++++ Textauszug
Rückläufige Kriminalstatistik
Laut des Leiters des Büros der Öffentlichkeitsarbeit der Landespolizeidirektion Kärnten, Rainer Dionisio, sind derlei Bedenken jedoch unangebracht und durch offizielle Statistiken leicht zu zerstreuen. So habe sich die Anzahl der in Kärnten verübten Straftaten innerhalb der vergangenen zehn Jahre um rund ein Drittel reduziert und sei von 30.034 (2011) auf 21.004 (2021) gesunken. Diese erfreuliche Entwicklung lasse sich zudem auch in dem Bereich der Gewaltdelikte (z.B. Mord, Körperverletzung oder sexueller Missbrauch) beobachten, der in demselben Zeitraum einen deutlichen Rückgang strafbarer Handlungen von 4.119 auf 3.462 aufweise. Für Dionisio ist es daher vor allem der medialen Wirkmächtigkeit, die besonders drastische Formen der Gewaltkriminalität entfalten, zuzuschreiben, dass das subjektive Sicherheitsgefühl der Bürger negativ beeinflusst wird.
Corona-Aggression
Nicht von der Hand zu weisen ist Dionisio zufolge jedoch ein erhöhtes Aggressionslevel innerhalb der Bevölkerung als Resultat der sozialen Einschränkungen im Zuge der Corona-Pandemie. Ein Umstand, der sich unter anderem an einer erkennbaren Zunahme der Gewaltstraftaten für das Jahr 2021 ablesen lasse, der zu einem überwiegenden Teil auf Delikte im häuslichen Umfeld zurückzuführen ist. Von einer stärker ausgeprägten gesamtgesellschaftlichen Gewaltbereitschaft möchte Dionisio allerdings nicht sprechen. Viele seiner Kollegen würden jedoch eine sinkende Hemmschwelle für verbale und körperliche Attacken auf Polizisten wahrnehmen, insbesondere wenn es zu Amtshandlungen im Umfeld von Gruppen alkoholisierter oder unter dem Einfluss von Drogen stehender Personen komme. Den Beamten werden deshalb über regelmäßige Einsatztrainings verstärkt kommunikative Kompetenzen vermittelt, um solche Situationen souverän und besonnen handhaben zu können.
++++++++
++++ Bereitgestellte Daten
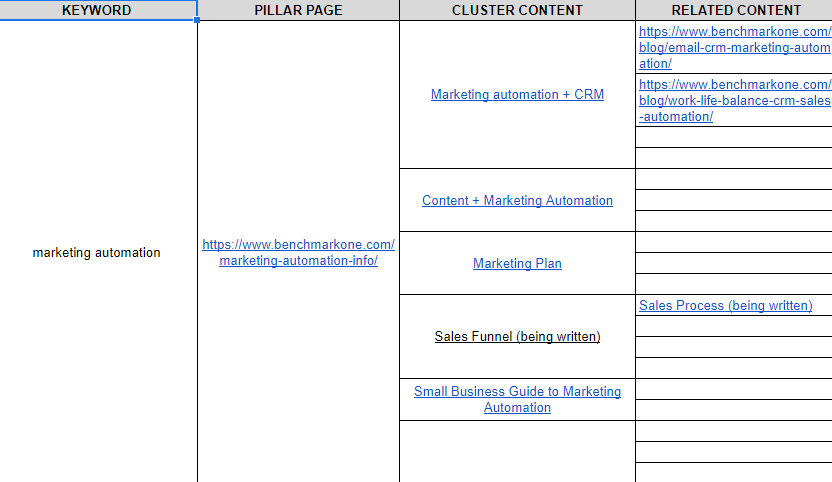Select first related cell beside Content + Marketing Automation
This screenshot has width=832, height=482.
pyautogui.click(x=735, y=179)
++++++++
--- Deine Aufgaben ---
**A)** Nenne alle Beispiele für Gewaltdelikte, die der Textauszug über Straftaten in Kärnten in Klammern aufzählt.
**B)** Führe den Textauszug über Straftaten in Kärnten nach seinem letzten Satz mit einem weiteren Absatz fort.
Die Daten haben mit dem Textauszug nichts zu tun.

--- Schriftliche Antworten ---
**A)** Mord, Körperverletzung, sexueller Missbrauch

**B)**
Videoüberwachung
Die Stadt Klagenfurt nahm die jüngsten Ereignisse jedenfalls zum Anlass, um der Verunsicherung in Teilen ihrer Bevölkerung mit einem umfangreichen Sicherheitsmaßnahmenpaket entgegenzuwirken. Selbiges beinhaltet neben einer verstärkten Streifentätigkeit des Ordnungsamtes auch eine angedachte Ausweitung der Videoüberwachung an neuralgischen Punkten. Rainer Dionisio begrüßt diese Überlegungen und verweist in diesem Zusammenhang auf den bereits bewährten Einsatz von Überwachungskameras auf dem Heiligengeistplatz, dem Pfarrplatz sowie in der Herrengasse. Dieser erziele nicht nur einen präventiven Effekt, sondern könne auch die Aufklärungsarbeit zu begangenen Straftaten immens erleichtern. Selbstverständlich müsse dabei allerdings auch die Einhaltung sämtlicher Datenschutzbestimmungen gewährleistet werden.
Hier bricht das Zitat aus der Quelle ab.